Общество Это кино я уже смотрел

Александр Фукс
№34 (796) 24.08.2011

Задумался, о чем, собственно, сочинить текст, взглянул на календарь, а там – конец августа. Да еще и 2011 год. А это ведь ни больше, ни меньше двадцатая годовщина того самого путча. Вот ведь.

Вообще-то я испугался. Как-то цифра 20 ужаснула и поежила. Это же примерно треть жизни. Это те самые «двадцать лет спустя», которые мне в детстве казались чем-то бесконечно далеким. А ведь этот чертов путч кажется мне сегодня абсолютно недавним происшествием. Ну да, точно. Вот началась перестройка, вышел фильм «Покаяние», начались публичные дискуссии, толстые журналы принялись печатать запрещенные ранее повести, «Огонек» публиковал крамолу, в телевизоре появился «Взгляд», историки КПСС вытащили из старых шкатулок кресты и начали кричать о необратимости перемен. Хорошо стало. Правда. Мне было хорошо тогда. Я переживал то, что за 30 лет до этого пережили мои родители. Я ведь недоумевал, как это могло быть? Вот Сталин, все на него молятся, считают его богом, за газету с его портретом в туалете расстреливают, плачут на его похоронах – и вдруг в одночасье соглашаются с тем, что он палач, людоед и вообще, противный. Ведь вся эта народная масса искренне верила, что он – бог. И вот им рассказали, что он черт, и они согласились? Как? Один Фадеев застрелился. А остальные? Как они могли продолжать преподавать в вузах, в школах, как могли оставаться на всяких разных постах? Ведь если ты вчера утверждал, что Сталин – великий вождь, а сегодня учишь, что он убийца, то тебе же никто не будет верить! И вот я сам пережил это.

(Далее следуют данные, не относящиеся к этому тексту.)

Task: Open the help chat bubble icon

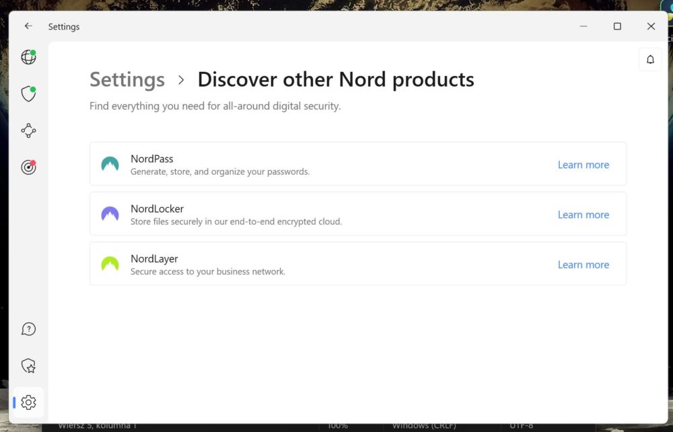Action: tap(28, 329)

Они действительно не увольнялись, не стрелялись и практически не каялись. Они, искренне улыбаясь, сообщали, что наконец у них открылись глаза. Почитали «Огонек» и все поняли. Пока смотрели по сторонам, видели реальную жизнь, то ничего не понимали, а как только прочли об этой жизни, так сразу и поняли. Удивительное было время. То, за что нас ругали, вдруг стало доблестью. Меня за то, что я не вступал в комсомол, объявили человеком с позицией и начали отправлять по комсомольским путевкам за границу. Памфлеты, которые год назад можно было читать, только подрагивая, под лестницей, начали печатать в газетах. Немцы снесли Берлинскую стену, упал железный занавес, впереди замерещились какие-то светлые силуэты. И тут на тебе – ГКЧП.

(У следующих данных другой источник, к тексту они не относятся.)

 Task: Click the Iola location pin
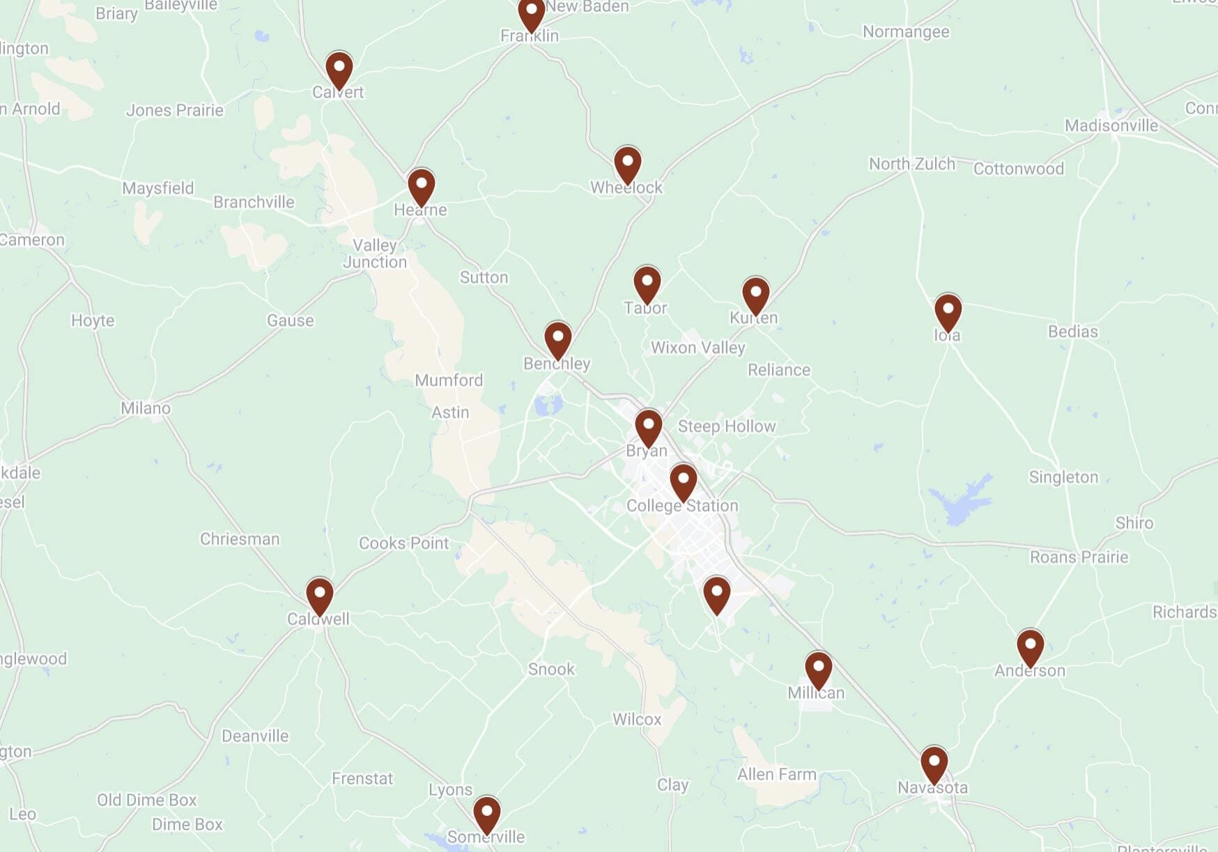click(948, 313)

Я 19 августа единственный раз в жизни захотел уехать. По всем каналам заиграло «Лебединое озеро», все клапаны вдруг оказались перекрытыми, и все, кто радовался, вдруг как-то скомкались и притихли. Но к вечеру вдруг прорвался ленинградский канал, на заборах появились ельцинские листовки, народ побежал на площади. В университете, как сейчас помню, состоялось грандиозное собрание. Физик Кошкаров называл ГКЧПистов комарильей, ректор Васильев призывал сплотиться, и лишь мой бывший сокурсник Ваня говорил, что все это заговор масонов и провокация. Ну или что-то в этом роде. Уже на второй день нам показывали дрожащие руки Янаева, граждане шутили: «Ужас! На улице Язов» и «Забил снаряд я в тушку Пуго». Словно услышав это, Пуго застрелился. Народ в Москве остановил танки, победа, ликование, показательные похороны трех молодых героев. В общем, ура.

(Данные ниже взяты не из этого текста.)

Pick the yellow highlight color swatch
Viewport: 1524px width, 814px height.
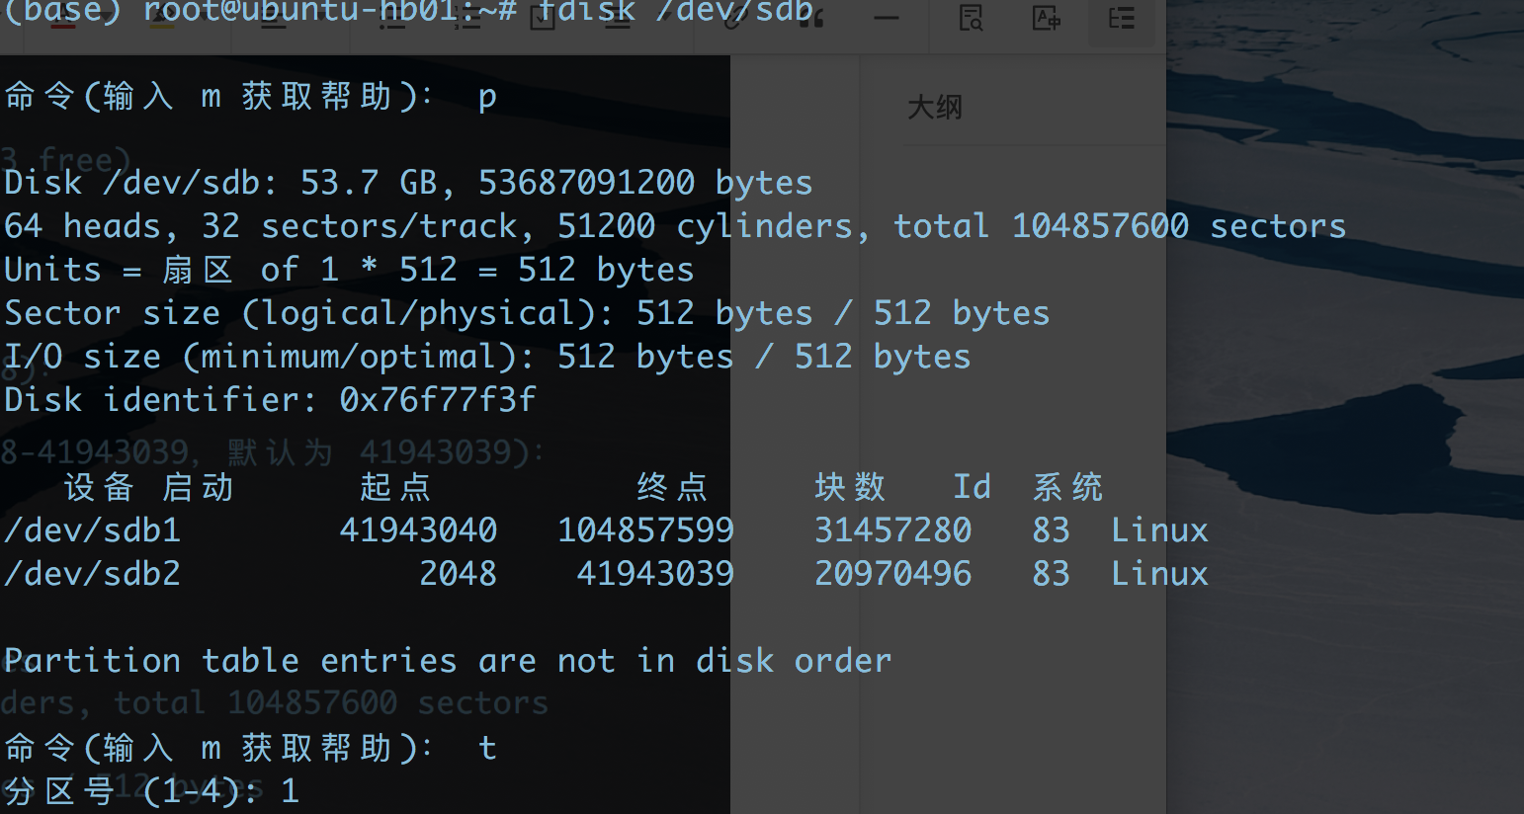click(161, 20)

Смущало одно. Я проходил историю. А там уже были и перестройка, и гласность, и оттепель. В XIX веке. Даже термины были те же. И разговоры о необратимости перемен. И писатели, которые, как нам рассказывали, с оптимизмом встречали реформы и лет через десять впадали в тоску при виде того, как все возвращалось обратно. А уж через двадцать… Ничего не меняется. Вертикаль разрушается и возрождается вновь. И народные массы все так же жаждут перемен, а дождавшись их, начинают мечтать о покое и добровольно бегут к поводку. Вечно одно и то же: добегаем до середины, пугаемся собственной прыти и виновато тащимся назад. И никто ничему не учится. И память коротка. Так и бегаем на месте с выражением глубокой самодостаточности на лице.

А двадцать лет как-то уж очень быстро прошли. И ведь попросить некого, чтобы притормозил... Обидно.